I just recently learned something new about myself and challenges. I just returned home from a 60 mile breast cancer walk. We walked basically 20 miles a day for 3 days. Although this was physically difficult, quite painful at times and it was extremely wearing, tiring and trying on an emotional level, this is not the challenge that was hardest for me. Where I struggled was choosing between where my heart wanted to go and where my group wanted to go.
Every person has their own reason for getting involved in an event like this. Each individual has their own goals, expectations and hopes for accomplishment. I arrived hoping I would make it to the end. I left realizing that just making it to the end wasn’t the full goal. I really was wanting to learn more about what inspired people to get involved to begin with. I really wanted to hear the stories of those touched by breast cancer. Those walking for a loved one. Those hoping to make a difference. I wanted to hear their stories and I wanted to stand beside them. I wanted to get a glimpse of what it was that was driving their own path.

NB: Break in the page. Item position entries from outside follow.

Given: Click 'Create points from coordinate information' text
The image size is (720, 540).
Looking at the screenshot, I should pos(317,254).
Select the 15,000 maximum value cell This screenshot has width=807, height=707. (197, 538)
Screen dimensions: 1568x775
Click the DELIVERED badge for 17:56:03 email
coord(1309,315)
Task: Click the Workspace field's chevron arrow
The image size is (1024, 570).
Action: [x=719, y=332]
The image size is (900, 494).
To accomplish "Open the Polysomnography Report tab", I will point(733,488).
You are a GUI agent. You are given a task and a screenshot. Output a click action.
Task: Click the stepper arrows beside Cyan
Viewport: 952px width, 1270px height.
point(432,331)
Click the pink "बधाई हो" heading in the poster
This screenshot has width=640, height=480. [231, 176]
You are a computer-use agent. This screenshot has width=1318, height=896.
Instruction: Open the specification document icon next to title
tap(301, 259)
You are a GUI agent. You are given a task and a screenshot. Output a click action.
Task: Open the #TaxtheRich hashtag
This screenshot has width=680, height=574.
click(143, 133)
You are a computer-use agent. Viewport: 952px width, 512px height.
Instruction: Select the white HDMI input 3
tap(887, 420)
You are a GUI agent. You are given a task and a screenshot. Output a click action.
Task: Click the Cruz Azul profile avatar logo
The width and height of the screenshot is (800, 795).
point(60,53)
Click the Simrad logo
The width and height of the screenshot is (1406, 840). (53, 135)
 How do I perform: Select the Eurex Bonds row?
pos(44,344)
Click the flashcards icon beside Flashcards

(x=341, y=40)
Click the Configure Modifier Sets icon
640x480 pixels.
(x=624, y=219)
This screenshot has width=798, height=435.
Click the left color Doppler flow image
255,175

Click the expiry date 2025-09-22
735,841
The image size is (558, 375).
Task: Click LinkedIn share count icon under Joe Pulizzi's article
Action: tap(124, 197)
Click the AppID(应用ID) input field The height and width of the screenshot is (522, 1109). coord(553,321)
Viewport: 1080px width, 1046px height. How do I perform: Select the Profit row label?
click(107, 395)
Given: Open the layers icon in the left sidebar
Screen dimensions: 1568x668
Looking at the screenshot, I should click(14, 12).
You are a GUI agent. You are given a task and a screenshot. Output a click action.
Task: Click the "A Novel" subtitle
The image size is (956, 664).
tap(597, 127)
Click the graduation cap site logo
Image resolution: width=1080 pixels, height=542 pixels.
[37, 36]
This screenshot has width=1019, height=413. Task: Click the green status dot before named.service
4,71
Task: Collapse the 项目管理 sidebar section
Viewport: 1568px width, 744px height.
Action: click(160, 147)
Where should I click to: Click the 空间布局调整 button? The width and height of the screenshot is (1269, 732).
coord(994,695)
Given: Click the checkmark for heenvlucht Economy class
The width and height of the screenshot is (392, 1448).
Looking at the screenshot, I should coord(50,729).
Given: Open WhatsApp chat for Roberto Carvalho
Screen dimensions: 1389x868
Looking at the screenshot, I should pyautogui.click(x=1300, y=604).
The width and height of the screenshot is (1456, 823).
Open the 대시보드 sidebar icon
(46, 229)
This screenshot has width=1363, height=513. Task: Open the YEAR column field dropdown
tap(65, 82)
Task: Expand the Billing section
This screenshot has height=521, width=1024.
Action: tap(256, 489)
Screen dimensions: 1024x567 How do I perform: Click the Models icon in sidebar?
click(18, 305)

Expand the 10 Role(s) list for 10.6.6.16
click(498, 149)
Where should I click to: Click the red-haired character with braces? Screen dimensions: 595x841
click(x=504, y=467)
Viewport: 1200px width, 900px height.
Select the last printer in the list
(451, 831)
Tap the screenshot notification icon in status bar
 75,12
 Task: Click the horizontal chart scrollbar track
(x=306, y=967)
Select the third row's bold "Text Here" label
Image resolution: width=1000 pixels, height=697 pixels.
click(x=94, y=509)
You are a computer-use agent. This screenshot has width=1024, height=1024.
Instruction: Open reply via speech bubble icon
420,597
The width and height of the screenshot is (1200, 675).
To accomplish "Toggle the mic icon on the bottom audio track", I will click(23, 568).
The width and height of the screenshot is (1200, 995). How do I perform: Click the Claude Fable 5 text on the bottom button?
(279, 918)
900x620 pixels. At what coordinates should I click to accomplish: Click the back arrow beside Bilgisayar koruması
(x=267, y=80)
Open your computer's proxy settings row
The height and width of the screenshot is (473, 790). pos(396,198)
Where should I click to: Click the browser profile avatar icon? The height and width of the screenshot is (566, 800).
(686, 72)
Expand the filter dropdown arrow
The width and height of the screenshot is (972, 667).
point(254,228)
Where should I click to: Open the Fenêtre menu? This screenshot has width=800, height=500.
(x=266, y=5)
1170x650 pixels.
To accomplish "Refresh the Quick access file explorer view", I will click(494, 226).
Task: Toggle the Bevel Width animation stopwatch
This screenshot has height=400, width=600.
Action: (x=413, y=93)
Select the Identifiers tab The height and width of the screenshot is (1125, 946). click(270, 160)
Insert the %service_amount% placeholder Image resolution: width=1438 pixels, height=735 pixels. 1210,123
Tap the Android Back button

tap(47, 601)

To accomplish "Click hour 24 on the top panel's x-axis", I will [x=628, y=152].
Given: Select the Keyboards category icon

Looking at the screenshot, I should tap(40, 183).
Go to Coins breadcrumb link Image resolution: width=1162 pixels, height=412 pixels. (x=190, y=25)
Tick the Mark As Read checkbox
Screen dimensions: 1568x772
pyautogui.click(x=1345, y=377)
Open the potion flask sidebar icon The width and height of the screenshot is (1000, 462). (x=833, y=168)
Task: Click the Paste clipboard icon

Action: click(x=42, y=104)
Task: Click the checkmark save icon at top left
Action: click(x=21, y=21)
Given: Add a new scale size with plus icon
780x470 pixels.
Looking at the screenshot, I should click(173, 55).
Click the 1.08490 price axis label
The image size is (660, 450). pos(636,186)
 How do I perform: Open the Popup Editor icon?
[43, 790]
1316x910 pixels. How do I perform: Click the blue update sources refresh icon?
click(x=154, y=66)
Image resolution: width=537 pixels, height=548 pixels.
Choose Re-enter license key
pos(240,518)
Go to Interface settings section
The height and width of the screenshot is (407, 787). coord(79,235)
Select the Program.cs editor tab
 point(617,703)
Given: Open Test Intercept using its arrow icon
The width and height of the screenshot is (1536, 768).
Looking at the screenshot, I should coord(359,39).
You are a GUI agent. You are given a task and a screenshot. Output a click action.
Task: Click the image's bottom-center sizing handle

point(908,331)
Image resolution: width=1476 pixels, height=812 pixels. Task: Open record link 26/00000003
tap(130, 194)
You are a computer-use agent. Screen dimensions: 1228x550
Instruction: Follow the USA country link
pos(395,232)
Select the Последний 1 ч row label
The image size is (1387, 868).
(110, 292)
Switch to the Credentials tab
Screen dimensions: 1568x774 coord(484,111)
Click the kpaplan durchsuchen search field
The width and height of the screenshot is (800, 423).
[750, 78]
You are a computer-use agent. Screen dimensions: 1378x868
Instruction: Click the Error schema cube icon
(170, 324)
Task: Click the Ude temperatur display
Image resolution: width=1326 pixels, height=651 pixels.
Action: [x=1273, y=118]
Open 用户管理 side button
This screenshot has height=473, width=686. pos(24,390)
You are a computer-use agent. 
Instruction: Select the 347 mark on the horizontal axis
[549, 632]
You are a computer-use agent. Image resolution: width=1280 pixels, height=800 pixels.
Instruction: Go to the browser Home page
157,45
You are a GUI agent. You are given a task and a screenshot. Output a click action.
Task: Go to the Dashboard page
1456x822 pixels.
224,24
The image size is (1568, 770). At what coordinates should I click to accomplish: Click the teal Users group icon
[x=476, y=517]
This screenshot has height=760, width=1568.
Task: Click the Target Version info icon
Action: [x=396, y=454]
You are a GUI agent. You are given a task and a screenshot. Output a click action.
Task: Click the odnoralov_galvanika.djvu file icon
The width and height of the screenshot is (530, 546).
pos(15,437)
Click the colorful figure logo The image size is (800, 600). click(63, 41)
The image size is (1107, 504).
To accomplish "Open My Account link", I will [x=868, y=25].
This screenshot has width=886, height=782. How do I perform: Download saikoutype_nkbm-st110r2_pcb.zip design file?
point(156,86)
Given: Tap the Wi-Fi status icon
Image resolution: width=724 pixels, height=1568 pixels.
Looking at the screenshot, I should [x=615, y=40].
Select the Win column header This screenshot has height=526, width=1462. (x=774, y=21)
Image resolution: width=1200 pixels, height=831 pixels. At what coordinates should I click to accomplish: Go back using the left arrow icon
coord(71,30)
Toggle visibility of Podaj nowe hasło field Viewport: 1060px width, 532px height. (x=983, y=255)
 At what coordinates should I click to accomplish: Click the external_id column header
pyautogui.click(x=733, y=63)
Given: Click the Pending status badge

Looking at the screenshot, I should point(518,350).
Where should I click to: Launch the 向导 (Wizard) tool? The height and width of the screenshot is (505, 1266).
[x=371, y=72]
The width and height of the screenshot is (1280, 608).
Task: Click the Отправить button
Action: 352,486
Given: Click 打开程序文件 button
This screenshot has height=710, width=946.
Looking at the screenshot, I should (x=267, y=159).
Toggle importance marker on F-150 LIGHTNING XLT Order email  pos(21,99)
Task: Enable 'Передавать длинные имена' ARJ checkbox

This doesn’t sound that difficult. Just walking, I would be near hundreds of others with their own stories… all I needed to do was talk to them. However, what I discovered is that the more places I didn’t go, the less opportunity I had to cross paths with these stories. So instead of following my group in all the directions they went, I stood by my gut instinct to find the direction that was right for me. This was hard for me. I’m all about the group. I want to be apart of the group and support the group. What I learned from this was, we can be a part of group with a group goal, but still have our own path within that group. Thats what makes a group so fantastic. I struggled with the idea of diverting, but in the end, I felt better about me for standing up for what I knew I needed to do. I felt glad I didn’t ignore my own path.
Moral of the thought… believe in yourself and your goals. Listen to your heart and don’t put yourself last. Follow your dreams.